School board candidate Jim Peters’ interest in public education

started with a legal fight.

Peters is running for a seat on the Huntington Union High School

District’s board. In 1994, he and the Ocean View School District

become locked in a highly publicized legal battle to determine

whether then 6-year-old son, Jimmy,could sit in a mainstream

classroom.

News reports from 1994 stated the school district tried to block

Jimmy, who is mentally disabled, from attending regular kindergarten

classes at Circle View Elementary School, despite Peter’s objections.

The district contended Jimmy was too disruptive to sit in a

mainstream class, though he returned to Circle View in 1996 as a

second-grader.

Jimmy ended up in a private school when he started fourth grade,

Peters said.

Peter’s legal battle changed his life, he said. The former

businessman gradually adopted educational consulting as his life’s

work, and began to meet with parents who had disputes with school

officials -- particularly problems relating to special education.

“I just kind of drifted into this,” he said.

Peters listed his consulting activities as working with Orange

County school districts, testifying before Congress and working with

the Florida state government to organize a conference for parents of

disabled children. His campaign flier boasts a snapshot of him

standing next to the state’s governor, Jeb Bush.

Peters is raising three children with Sally Dashiell, a former

board member with the high school district. Though the two have been

romantically involved for 12 years, they have never officially tied

the knot.

“They say, ‘If it’s not broke don’t fix it,’ but we are really

looking at [marriage] for all of the funny reasons,” Peters said.

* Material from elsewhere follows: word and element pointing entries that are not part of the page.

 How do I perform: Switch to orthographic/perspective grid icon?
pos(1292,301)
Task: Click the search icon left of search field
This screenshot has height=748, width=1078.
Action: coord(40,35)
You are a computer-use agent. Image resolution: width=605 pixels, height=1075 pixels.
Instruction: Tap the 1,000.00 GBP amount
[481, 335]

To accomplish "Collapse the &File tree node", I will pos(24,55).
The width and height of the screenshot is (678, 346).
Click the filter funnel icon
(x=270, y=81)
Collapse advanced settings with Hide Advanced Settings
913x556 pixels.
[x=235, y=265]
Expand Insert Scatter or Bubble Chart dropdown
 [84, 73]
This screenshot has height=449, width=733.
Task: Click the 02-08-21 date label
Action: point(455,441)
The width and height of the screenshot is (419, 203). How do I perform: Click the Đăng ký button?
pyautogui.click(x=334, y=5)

None of Dashiell’s and Peter’s children are attending local high

schools. They are pursuing individualized study programs.

“Kids grow at their own pace,” Peters said.

The son of a Baptist minster, Peters grew up in Connecticut and

his father was active in the civil rights movement, Peters said. He

remembered people from a wide range of religious backgrounds planning

activities in his childhood home.

“They used to work on freedom rides around the house,” he said.

“Talk about a great melting pot.”

Peters has run for a local school board seat every year since the

legal battles began, so far, unsuccessfully. He was a candidate for

the Ocean View board in 1994, 1996, 1998 and 2000. He ran for the

high school district’s board in 2002.

He said he started small with a “grass-roots” approach, but this

will be the year he goes all out to win.

“Not only is it grass roots, but it’s also professional, bringing

in a campaign manager, spending six times more money.” Peters said.

He anticipates spending about $48,000 on the race.